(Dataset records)

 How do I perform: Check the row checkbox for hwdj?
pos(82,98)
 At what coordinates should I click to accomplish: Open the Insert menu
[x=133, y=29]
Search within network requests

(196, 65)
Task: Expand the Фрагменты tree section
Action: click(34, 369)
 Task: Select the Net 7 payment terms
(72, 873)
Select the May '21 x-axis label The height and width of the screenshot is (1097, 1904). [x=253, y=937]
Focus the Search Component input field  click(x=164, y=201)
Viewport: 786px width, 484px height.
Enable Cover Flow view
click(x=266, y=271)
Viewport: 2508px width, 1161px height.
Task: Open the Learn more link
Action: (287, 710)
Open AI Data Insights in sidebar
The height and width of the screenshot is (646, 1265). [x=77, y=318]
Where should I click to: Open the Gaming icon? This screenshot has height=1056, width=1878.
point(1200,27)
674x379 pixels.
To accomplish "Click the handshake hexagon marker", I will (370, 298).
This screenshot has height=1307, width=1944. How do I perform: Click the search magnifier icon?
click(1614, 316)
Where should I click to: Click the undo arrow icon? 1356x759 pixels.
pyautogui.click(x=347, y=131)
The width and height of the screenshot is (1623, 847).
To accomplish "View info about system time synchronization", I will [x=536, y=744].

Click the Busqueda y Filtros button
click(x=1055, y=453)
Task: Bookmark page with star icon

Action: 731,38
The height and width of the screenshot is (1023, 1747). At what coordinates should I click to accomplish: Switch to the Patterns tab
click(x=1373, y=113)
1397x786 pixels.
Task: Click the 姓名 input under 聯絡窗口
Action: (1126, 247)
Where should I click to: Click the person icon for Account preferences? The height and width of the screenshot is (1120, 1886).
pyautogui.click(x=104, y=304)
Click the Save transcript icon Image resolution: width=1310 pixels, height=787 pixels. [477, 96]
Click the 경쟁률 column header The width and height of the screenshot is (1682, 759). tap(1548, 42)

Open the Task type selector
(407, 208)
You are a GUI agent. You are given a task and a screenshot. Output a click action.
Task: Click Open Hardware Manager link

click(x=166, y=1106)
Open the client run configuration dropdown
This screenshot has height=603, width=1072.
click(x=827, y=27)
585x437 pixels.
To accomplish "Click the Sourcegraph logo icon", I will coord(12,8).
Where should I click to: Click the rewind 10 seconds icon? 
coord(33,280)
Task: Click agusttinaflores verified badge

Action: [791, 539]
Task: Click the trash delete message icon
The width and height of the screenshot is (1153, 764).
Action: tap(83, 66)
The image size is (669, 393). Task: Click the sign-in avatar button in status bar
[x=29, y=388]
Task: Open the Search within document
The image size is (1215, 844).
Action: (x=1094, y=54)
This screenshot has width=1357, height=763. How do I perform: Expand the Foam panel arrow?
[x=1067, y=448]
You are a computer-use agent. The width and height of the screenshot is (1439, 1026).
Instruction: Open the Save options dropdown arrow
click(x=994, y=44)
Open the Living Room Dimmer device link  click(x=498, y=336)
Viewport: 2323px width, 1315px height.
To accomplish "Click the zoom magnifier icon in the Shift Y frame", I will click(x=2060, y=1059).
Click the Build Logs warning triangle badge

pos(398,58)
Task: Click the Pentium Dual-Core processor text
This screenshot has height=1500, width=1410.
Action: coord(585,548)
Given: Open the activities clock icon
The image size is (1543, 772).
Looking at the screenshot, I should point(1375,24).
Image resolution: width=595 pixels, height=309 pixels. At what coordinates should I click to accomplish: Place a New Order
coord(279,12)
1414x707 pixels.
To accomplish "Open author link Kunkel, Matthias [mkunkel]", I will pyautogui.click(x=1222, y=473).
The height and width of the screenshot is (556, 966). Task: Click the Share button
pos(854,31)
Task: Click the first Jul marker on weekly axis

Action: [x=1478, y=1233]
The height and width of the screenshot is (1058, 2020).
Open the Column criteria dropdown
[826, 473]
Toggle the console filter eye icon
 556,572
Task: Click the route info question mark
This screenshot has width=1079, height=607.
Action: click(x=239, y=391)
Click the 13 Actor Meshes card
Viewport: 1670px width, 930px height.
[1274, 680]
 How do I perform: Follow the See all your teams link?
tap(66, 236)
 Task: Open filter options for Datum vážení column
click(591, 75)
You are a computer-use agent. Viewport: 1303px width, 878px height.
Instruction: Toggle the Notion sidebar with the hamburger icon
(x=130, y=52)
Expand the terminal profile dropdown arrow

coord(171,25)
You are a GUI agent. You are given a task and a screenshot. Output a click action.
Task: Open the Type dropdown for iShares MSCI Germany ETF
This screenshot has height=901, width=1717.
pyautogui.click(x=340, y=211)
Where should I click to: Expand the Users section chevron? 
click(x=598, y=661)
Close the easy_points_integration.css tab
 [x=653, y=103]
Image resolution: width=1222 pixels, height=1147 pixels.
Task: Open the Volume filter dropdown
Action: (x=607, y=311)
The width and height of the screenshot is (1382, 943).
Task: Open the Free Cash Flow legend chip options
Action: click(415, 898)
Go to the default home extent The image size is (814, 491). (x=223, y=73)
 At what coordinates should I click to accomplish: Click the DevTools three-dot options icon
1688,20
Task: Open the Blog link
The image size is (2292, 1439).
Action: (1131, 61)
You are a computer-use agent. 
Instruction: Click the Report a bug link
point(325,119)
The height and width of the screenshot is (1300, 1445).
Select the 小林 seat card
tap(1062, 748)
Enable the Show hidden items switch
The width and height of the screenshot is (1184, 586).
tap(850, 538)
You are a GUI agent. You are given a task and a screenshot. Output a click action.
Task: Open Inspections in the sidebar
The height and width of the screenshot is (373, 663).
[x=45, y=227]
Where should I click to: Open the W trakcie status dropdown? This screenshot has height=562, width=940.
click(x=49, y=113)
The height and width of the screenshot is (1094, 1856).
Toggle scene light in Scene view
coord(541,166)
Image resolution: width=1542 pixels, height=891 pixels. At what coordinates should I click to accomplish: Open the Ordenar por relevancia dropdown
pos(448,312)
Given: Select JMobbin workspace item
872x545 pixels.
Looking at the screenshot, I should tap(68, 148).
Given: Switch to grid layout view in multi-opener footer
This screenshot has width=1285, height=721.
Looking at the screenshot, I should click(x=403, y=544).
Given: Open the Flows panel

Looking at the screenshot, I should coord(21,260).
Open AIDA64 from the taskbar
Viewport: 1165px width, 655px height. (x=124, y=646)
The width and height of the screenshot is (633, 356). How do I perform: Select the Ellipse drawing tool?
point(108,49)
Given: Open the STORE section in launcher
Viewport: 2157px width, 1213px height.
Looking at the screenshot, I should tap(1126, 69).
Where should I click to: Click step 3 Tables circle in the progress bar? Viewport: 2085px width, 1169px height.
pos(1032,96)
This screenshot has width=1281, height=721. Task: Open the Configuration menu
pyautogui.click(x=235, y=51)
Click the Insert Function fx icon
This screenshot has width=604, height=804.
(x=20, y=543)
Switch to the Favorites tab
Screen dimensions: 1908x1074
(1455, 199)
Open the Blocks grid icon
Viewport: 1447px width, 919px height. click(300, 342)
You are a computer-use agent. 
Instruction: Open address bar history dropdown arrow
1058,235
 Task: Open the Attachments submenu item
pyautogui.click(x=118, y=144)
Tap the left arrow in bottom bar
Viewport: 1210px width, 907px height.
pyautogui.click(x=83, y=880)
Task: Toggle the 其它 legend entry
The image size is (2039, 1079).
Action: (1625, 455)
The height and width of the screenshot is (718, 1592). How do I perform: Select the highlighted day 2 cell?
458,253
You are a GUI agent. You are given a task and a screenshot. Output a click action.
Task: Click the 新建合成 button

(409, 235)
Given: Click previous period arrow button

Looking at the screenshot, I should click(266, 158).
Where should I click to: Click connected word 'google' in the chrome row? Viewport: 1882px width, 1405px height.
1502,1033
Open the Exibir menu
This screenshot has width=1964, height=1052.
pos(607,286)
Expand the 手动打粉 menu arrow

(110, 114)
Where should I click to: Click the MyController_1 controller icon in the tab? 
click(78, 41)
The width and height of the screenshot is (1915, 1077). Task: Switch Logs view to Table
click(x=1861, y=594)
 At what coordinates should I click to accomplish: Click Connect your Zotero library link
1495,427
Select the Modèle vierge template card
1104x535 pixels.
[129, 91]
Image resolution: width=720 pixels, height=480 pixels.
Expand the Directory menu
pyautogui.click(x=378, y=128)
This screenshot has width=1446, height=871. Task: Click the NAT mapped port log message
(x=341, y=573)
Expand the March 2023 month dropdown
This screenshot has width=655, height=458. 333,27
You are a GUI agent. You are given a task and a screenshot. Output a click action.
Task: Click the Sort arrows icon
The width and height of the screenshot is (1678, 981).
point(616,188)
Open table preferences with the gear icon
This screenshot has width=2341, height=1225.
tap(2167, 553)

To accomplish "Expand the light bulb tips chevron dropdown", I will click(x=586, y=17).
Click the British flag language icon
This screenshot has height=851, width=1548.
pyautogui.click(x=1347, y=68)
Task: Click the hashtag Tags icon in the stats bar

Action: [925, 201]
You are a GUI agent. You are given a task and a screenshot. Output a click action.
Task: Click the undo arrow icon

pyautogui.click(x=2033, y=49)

### Work task
Where a line of the records contains the word "info", copy that line.

### Answer box
To accomplish "View info about system time synchronization", I will [x=536, y=744].
Task: Click the route info question mark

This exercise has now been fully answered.